Auch in der Serie danach hagelte es Niederlagen. Und wer weiß, wenn im Winter 1990 nicht drei Neuzugänge gekommen wäre, vielleicht hätten die Ellenbergerinnen die Lust verloren. Doch das Trio sorgte für frischen Wind. Allerdings nur eine kurze Zeit, dann zog es alle drei weg und sie gründeten eine eigene Abteilung beim TSV Obermelsungen.

Was blieb, war ein familiär geführter Verein in Ellenberg. Schwester Martina Krug (heute Röhrig) zog als Abteilungsleiterin die Strippen und spielte lange selbst. Trainiert wurde das Team immer von Freunden oder Verwandten der Spielerinnen. Mit der Nummer zehn war Annette Krug stets Herz und Lunge des Teams in Personalunion. Als dann Talente wie Katrin Kilian und Nicole Schmidt nachrückten, ging es weiter bergauf.

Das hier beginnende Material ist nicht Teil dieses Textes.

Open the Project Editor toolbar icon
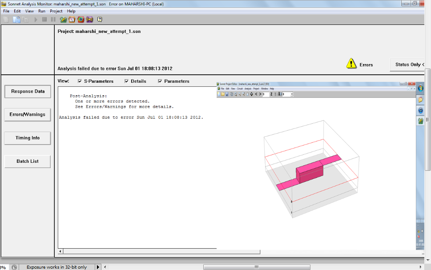The image size is (431, 270). 64,20
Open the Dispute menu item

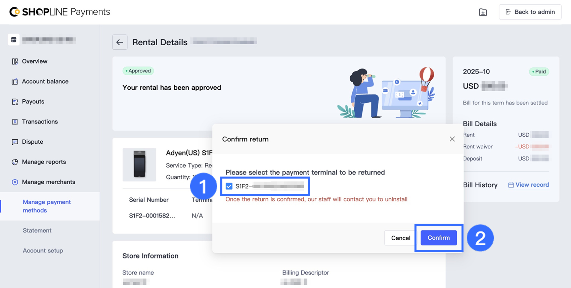point(33,142)
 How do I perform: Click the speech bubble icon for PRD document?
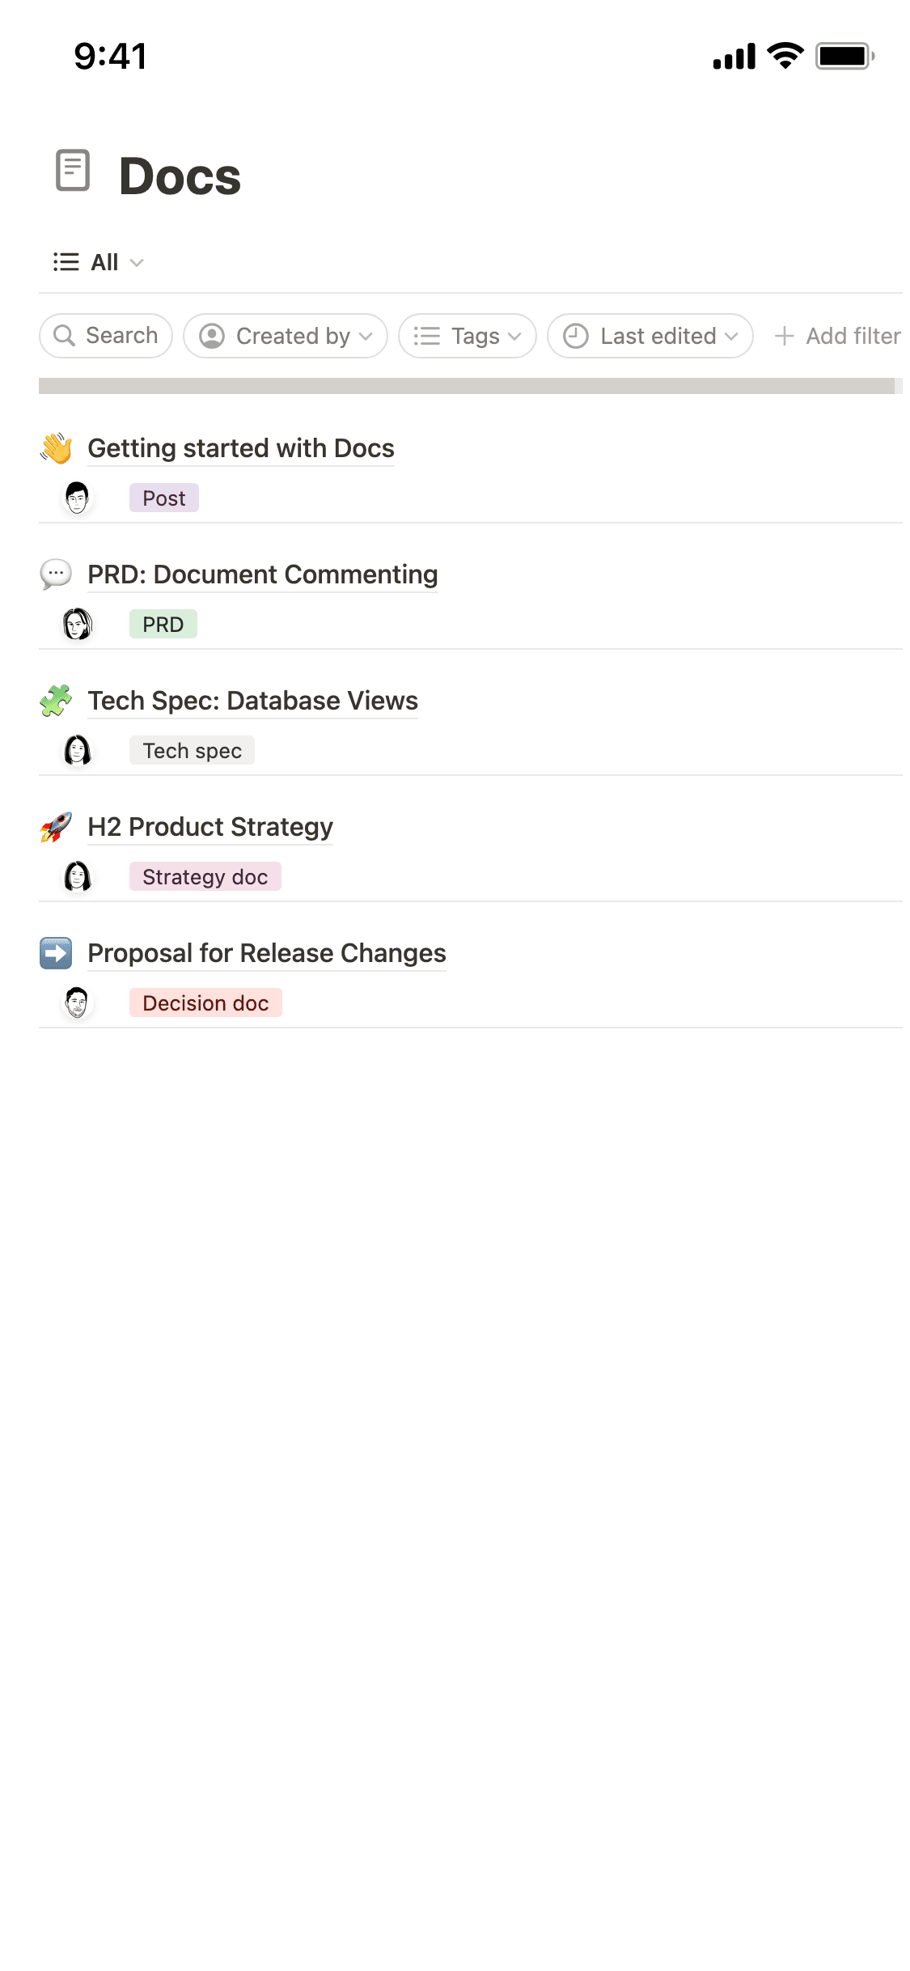(56, 574)
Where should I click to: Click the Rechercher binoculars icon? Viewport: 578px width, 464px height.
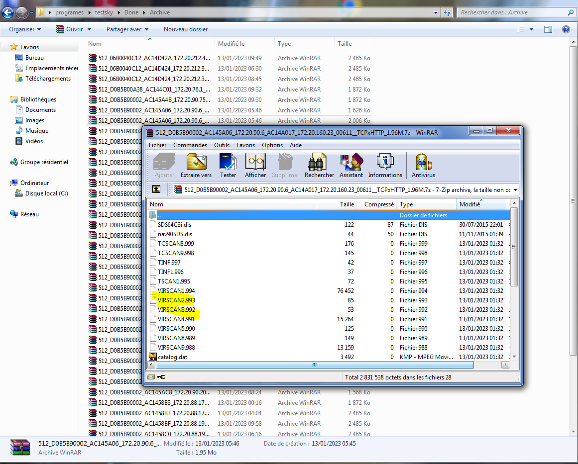click(x=319, y=165)
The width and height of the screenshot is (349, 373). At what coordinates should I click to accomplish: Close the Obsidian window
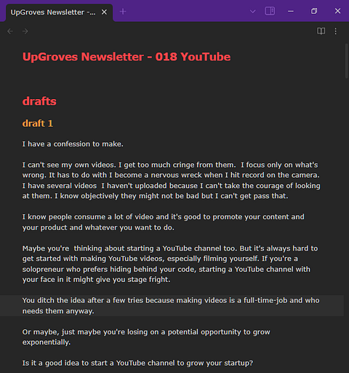337,11
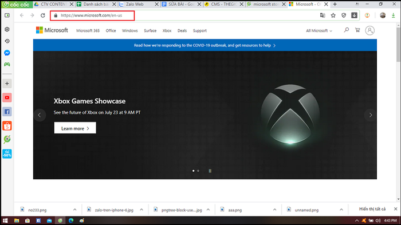Expand options for no233.png download
The image size is (401, 225).
click(x=74, y=210)
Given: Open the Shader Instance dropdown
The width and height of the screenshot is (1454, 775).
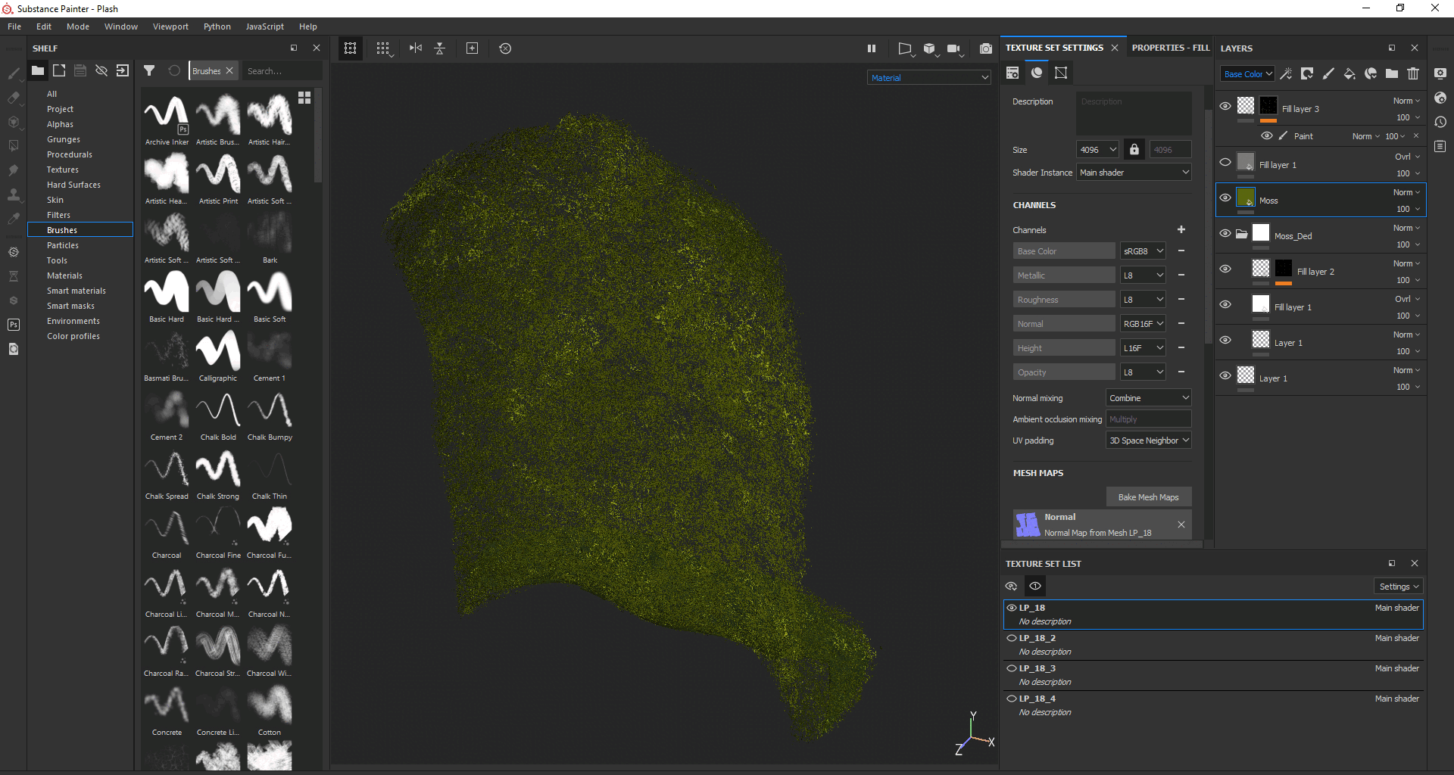Looking at the screenshot, I should [x=1134, y=173].
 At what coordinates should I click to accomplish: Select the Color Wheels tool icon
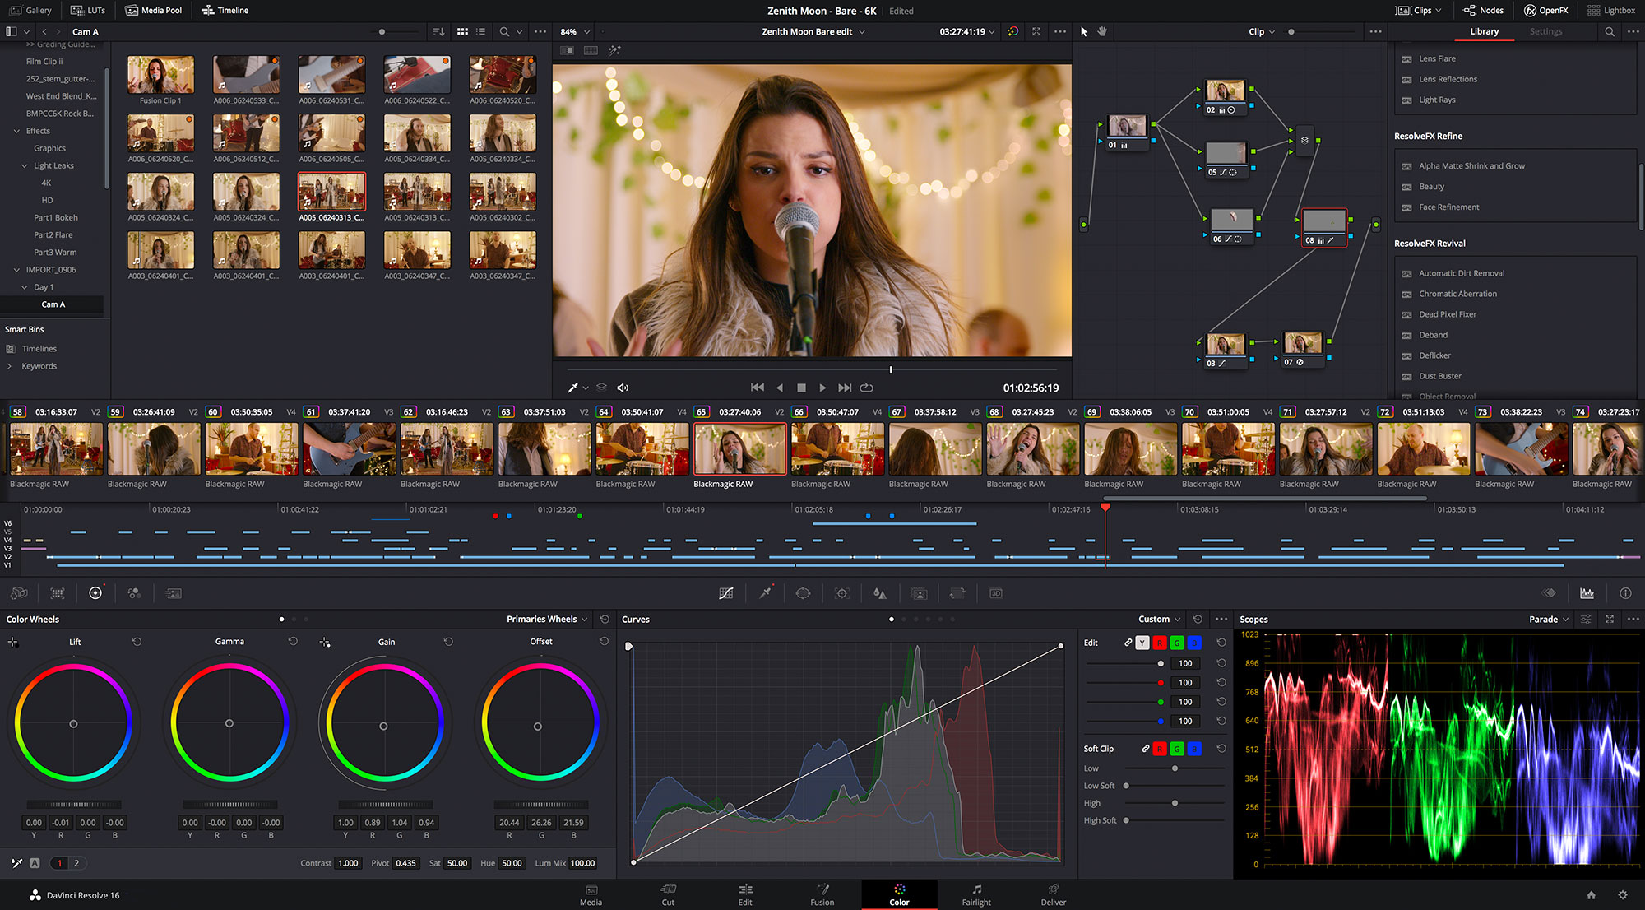point(94,593)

Ein Höhepunkt war der letzte Spieltag 1999. Auswärtsspiel in Mehlen am Edersee. Die Gastgeberinnen brauchten nur einen Punkt zum Aufstieg, hatten Sekt kaltgestellt. Doch der TSV gewann. Als dann ein Fotograf nach dem Abpfiff fragte, wo die Meistermannschaft sei, lachten die Gäste: „Nicht hier“. Davon profitierte Anraff und stieg auf. Als Belohnung gab’s eine Kiste Bier. Die schmeckte besonders gut. Fast so lecker wie das Radler, das sich „Netti“ nach dem Training gönnt.

Kleiner Kader, großes Herz

Ihre stärkste Runde hatten die Ellenbergerinnen 2005. Sie qualifierten sich als Meister für die Landesliga. „Kleiner Kader, großes Herz“ titelte die HNA. Eben jener kleiner Kader war der Grund, warum der TSV auf diesen Sprung verzichtete. Bereut haben sie das in dem Guxhagener Ortsteil nicht. „Bei uns hat immer gezählt, dass wir zusammen schnuddeln, uns um alleinerziehende Mütter kümmern konnten und einfach als Team zusammengehalten haben“, betont die Dauerbrennerin. Ihren Nachfolgerinnen der SG Ellenberg/Gudensberg will sie als Fan treu bleiben. Ebenso wichtig sind die Treffen mit den langjährigen Kickerinnen, den „Golden Girls“.

Ganz ohne Sport wird es Annette Krug auch in Zukunft nicht geben. Die Bürokauffrau, die in Calden arbeitet, trainiert für den Kassel-Marathon. Zunächst für die halbe Strecke. 2018 soll es die volle Distanz werden. Klar, eine Kurzstrecke wäre auch irgendwie unpassend gewesen.